---- PROVIDED TEXT

Tuesday, April 27, 2010

April 27th - Long Weekend Retrospective.

Not with a scream, but with a sigh.

Listening to: Time To Pretend - MGMT.
Mood: ...


The following blog consists of journal entries I wrote over the past few days.

April 23rd.

I’m finding myself sitting here with my hands needing something to do. No notebook with me though, that was stupid. I should have brought it.
Playing my ukulele could be good, for a while. But I find myself becoming increasingly frustrated with my lack of natural talent at the damned thing. For some reason I expect to play it perfectly every time I pick it up. Which is ridiculous, really, but oh well.
It might not be boredom this time. There are things preying on my mind and I find myself needing some distraction. Difficult when you’re stuck in a house with nothing to do and pretty much no one to talk to that is in my age group.
That reminds me of my upcoming birthday. When does one truly become an adult? At 18? Earlier? Later? It might depend on the person, I guess. But I wish it was easier to tell. Like some great announcement will go off in my head.

--------
---- RAW DATA

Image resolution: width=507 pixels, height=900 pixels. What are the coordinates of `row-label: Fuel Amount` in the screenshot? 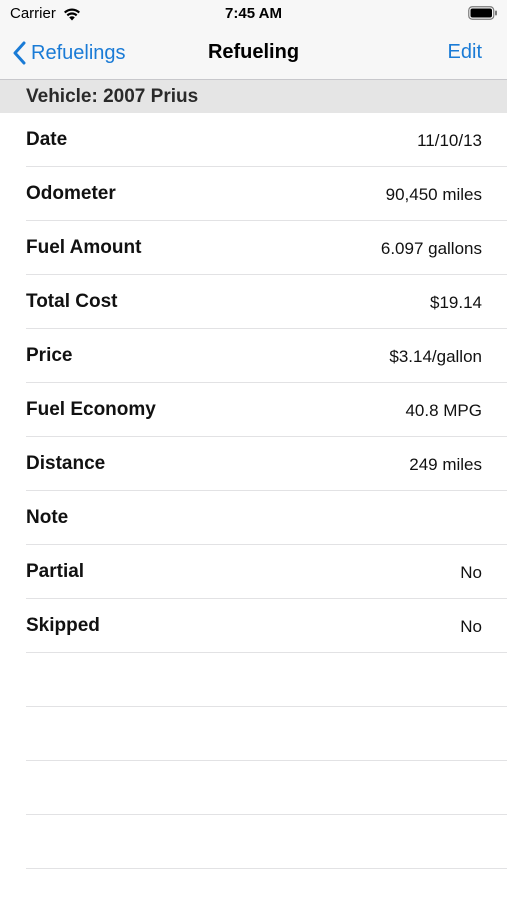 It's located at (84, 248).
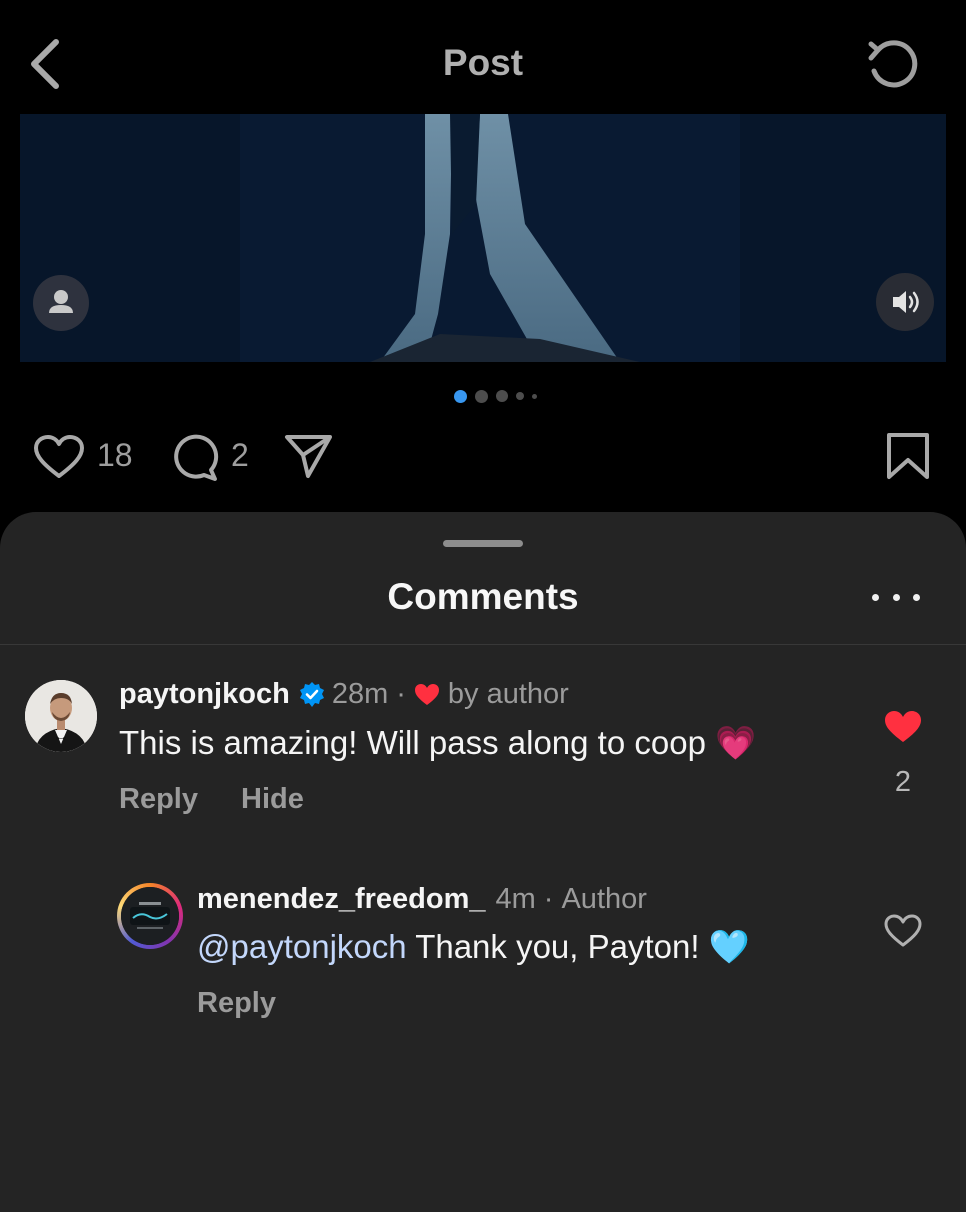  I want to click on more-options-icon, so click(896, 597).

--------

▶ **EXERCISE DESCRIPTION**
Quote each question that the blog post asks about when a person becomes an adult, in the order it appears.

▶ **ANSWER TO THIS PROBLEM**
When does one truly become an adult?
At 18?
Earlier?
Later?